== Task details ==
In the records below, the line that contains "Task: Adjust the player volume slider" marks the start. Copy it and each line after it through the end, exactly, without pictures.

Dataset entries
━━━━━━━━
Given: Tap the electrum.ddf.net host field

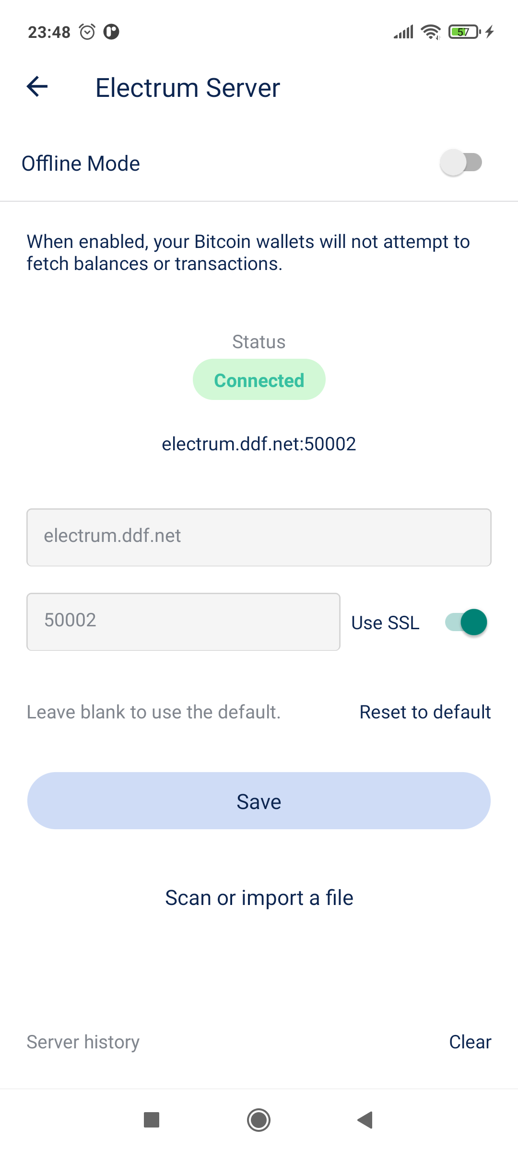Looking at the screenshot, I should pyautogui.click(x=259, y=537).
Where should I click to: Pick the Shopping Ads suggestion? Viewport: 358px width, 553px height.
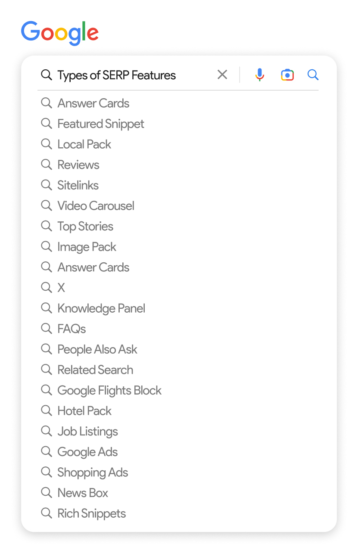click(x=93, y=472)
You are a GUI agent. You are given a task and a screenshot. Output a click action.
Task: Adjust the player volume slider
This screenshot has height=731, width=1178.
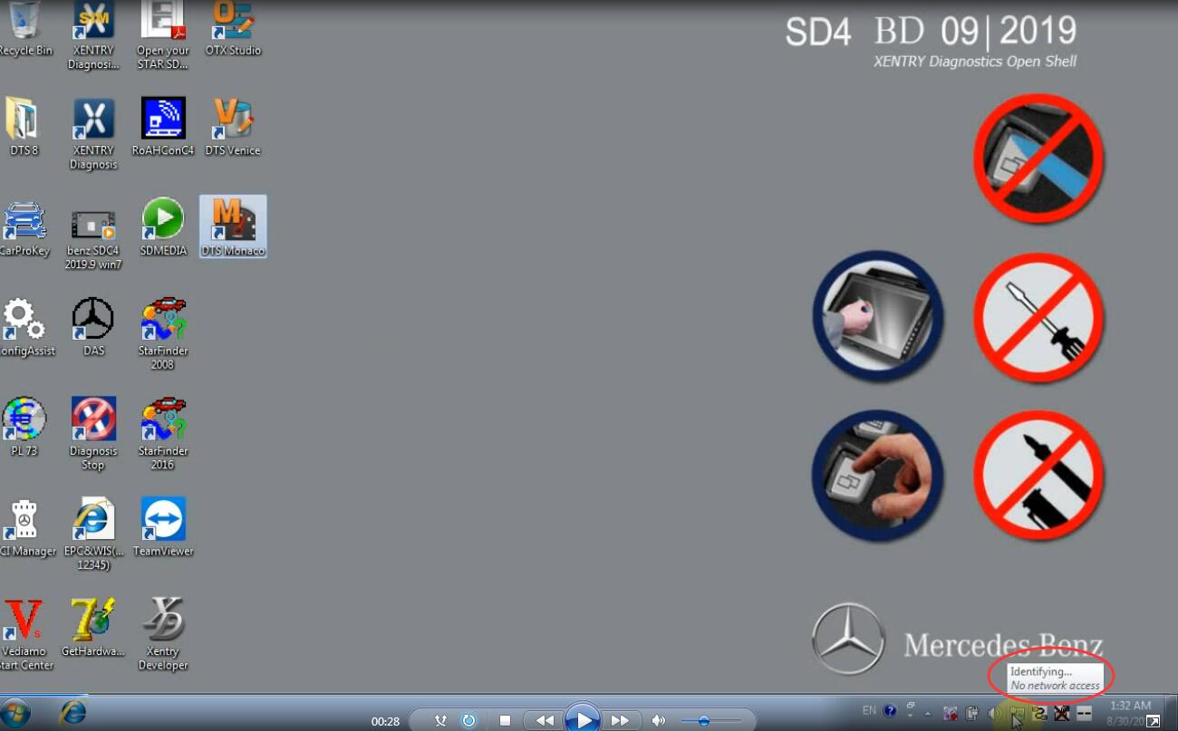(x=703, y=721)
━━━━━━━━
== Solution ==
Task: Adjust the player volume slider
This screenshot has height=731, width=1178.
(x=703, y=721)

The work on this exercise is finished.